American attorney (1834–1880)

Judge Calvin Goddard Child (April 6, 1834 – September 28, 1880) was an American attorney who served as the United States Attorney for the District of Connecticut from 1870 to 1880.

==Early life==
Calvin Goddard Child was born in Norwich, Connecticut, on April 6, 1834. His father was Asa Child a former United States attorney for the district of Connecticut under President Andrew Jackson, and his mother was Alice H. Goddard the daughter of Judge Calvin Goddard for whom he was named. He was also a great-grandson of Dr. Joseph Bellamy.

He began his education in New York City at Columbia Grammar & Preparatory School, because his family moved there in 1845. He went to college at his father's alma mater, Yale, graduating in 1855. While at Yale, he was a member of Scroll and Key. He studied law in his father's office and in Harvard Law School where he graduated from in 1858, the same year he was admitted to the bar. He was married September 16, 1858, to Kate Godfrey, daughter of Captain Jonathan Godfrey, of Southport.

==Career==
He began practicing law in Norwich, Connecticut from his residence and continued to do so until June 1864. For two years starting in May 1862, he was the private secretary to Governor Buckingham, being named Lieutenant and helping the governor with Connecticut's role in the Civil War. During his last year in Norwich he was also Judge of the City Court.

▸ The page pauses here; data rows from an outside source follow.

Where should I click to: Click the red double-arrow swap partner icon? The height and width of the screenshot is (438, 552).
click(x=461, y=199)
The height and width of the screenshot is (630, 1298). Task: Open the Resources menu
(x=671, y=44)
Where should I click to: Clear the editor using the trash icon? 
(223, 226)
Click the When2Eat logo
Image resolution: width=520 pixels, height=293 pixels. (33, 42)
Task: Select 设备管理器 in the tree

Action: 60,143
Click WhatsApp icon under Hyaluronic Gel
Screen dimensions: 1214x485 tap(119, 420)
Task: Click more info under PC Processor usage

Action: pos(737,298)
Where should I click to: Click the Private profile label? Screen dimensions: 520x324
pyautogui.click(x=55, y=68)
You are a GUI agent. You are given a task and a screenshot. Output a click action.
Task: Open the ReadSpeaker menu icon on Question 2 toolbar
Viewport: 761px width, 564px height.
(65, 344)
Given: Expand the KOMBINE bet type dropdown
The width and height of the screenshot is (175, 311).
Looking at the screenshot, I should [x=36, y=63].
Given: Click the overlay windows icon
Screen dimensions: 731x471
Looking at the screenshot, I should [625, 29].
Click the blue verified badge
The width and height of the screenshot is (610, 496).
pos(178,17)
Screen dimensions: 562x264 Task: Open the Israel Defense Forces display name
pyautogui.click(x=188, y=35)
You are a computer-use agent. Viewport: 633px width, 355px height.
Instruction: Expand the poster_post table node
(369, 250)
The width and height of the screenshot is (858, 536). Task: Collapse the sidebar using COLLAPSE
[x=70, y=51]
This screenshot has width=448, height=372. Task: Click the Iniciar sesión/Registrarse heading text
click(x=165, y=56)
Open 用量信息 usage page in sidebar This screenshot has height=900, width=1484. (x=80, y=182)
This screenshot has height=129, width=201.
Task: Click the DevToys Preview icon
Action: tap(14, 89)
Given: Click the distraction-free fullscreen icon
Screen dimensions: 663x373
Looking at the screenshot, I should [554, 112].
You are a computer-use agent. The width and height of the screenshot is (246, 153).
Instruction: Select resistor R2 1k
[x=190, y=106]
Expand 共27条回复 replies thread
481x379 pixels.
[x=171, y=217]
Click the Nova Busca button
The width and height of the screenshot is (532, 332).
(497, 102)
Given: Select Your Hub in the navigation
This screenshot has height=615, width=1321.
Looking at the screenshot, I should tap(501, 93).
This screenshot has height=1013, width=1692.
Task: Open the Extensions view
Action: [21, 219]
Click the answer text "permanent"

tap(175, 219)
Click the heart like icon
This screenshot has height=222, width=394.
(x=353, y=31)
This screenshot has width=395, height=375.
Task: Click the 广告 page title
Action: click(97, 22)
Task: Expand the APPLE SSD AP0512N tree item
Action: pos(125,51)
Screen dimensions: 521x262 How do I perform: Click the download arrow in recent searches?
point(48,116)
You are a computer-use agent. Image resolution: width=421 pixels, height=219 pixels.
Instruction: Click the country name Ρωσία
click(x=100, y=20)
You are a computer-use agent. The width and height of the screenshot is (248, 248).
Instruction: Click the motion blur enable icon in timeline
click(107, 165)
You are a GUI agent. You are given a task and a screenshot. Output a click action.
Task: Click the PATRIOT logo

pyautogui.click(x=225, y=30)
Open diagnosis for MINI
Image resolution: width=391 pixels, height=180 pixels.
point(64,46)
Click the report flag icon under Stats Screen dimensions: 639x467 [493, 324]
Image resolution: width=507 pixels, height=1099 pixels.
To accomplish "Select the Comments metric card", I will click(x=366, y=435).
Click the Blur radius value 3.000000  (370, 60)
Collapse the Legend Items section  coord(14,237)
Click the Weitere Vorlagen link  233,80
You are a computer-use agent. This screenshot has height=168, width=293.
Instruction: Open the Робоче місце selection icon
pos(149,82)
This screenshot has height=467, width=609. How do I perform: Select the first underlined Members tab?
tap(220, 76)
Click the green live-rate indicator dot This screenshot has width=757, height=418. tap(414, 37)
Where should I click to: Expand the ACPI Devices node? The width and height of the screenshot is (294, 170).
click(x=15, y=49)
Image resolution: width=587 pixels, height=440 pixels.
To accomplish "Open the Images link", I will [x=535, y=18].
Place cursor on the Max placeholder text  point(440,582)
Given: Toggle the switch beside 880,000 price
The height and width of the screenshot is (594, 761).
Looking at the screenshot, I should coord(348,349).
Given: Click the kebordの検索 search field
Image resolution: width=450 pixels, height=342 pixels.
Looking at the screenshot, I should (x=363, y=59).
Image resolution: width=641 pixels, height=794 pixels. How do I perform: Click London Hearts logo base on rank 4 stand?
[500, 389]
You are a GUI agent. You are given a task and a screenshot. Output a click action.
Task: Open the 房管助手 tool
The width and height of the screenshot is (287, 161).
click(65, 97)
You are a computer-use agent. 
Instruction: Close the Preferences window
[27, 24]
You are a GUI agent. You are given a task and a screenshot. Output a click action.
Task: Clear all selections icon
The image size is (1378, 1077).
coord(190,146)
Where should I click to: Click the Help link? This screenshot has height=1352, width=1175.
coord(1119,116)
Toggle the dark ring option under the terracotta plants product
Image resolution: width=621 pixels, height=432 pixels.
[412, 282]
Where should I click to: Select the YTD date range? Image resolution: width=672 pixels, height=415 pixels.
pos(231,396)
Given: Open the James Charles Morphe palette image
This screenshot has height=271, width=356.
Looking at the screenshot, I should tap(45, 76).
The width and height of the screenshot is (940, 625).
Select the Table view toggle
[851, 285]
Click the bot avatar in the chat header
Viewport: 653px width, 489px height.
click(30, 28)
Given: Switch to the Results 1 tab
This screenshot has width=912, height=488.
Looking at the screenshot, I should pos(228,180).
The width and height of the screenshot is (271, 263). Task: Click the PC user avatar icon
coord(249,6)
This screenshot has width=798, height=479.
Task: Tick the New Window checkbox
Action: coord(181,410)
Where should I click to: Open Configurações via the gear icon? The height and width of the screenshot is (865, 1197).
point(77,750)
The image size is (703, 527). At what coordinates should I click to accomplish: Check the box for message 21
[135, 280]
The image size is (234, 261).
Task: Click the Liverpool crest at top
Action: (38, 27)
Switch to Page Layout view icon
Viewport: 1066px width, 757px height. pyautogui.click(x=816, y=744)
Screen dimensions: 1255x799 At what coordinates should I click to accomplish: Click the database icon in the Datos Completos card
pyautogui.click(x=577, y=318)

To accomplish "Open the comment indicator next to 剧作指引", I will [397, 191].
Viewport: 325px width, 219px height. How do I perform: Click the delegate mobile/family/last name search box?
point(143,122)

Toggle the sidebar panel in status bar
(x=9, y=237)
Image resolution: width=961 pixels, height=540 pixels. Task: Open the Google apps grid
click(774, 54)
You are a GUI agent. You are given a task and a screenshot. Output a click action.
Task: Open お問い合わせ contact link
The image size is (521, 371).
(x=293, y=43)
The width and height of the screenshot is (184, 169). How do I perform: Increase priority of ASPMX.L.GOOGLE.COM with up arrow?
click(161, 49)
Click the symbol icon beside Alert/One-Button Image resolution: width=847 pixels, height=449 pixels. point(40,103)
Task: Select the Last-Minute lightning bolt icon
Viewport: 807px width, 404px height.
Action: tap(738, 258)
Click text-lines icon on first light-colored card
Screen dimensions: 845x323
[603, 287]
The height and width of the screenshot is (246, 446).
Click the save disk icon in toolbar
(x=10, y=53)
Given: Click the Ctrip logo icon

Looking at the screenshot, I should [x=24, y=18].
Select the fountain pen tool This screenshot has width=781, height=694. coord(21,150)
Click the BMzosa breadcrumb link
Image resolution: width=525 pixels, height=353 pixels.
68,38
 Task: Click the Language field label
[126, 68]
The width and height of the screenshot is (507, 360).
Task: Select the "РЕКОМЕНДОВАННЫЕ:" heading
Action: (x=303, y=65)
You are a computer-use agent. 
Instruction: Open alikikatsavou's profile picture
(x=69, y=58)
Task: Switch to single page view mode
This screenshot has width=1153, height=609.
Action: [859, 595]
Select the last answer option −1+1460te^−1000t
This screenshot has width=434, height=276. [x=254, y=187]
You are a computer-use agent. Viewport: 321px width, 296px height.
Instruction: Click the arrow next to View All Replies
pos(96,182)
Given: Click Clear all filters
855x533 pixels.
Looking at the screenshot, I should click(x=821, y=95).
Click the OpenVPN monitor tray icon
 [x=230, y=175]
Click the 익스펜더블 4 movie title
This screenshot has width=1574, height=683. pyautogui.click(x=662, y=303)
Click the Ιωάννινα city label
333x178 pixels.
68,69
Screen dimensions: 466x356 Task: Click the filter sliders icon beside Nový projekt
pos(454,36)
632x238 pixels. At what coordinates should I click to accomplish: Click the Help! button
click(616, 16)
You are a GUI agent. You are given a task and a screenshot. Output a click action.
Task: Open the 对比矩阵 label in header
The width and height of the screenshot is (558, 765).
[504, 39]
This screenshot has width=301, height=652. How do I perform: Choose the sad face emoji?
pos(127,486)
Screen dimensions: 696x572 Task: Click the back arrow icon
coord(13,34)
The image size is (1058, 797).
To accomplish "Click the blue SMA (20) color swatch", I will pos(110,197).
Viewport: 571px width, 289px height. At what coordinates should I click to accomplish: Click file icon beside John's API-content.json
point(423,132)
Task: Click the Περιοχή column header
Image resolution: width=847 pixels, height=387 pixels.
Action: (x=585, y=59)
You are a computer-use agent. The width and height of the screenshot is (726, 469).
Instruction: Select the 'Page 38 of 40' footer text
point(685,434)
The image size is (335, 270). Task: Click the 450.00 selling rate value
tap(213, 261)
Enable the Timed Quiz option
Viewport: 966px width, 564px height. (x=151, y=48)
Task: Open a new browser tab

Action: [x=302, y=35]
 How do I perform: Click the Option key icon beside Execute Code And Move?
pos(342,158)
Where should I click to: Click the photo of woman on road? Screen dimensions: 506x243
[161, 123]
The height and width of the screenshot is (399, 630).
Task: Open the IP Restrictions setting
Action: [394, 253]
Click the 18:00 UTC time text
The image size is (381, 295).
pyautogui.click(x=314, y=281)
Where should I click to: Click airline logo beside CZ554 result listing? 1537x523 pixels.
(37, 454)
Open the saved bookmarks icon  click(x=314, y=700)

In 1864 he opened an office in New York City, his residence being in Southport, Connecticut at the time. In 1867, he relocated both his office and his home to Stamford, Connecticut, where he formed a partnership with Joshua B. Ferris a fellow Yale graduate. He was appointed District Attorney for Connecticut on March 1, 1870, and held that position until his death.

==Personal life==
After being in poor health for numerous years, in early 1880, he was stricken with apoplexy. He recovered enough to make a visit to the Hot Springs of Arkansas, under his doctors advice. At the end of August, while at Saratoga Springs, another attack seized him. He was brought home and lingered in great feebleness until his death, on September 28, when he was 46.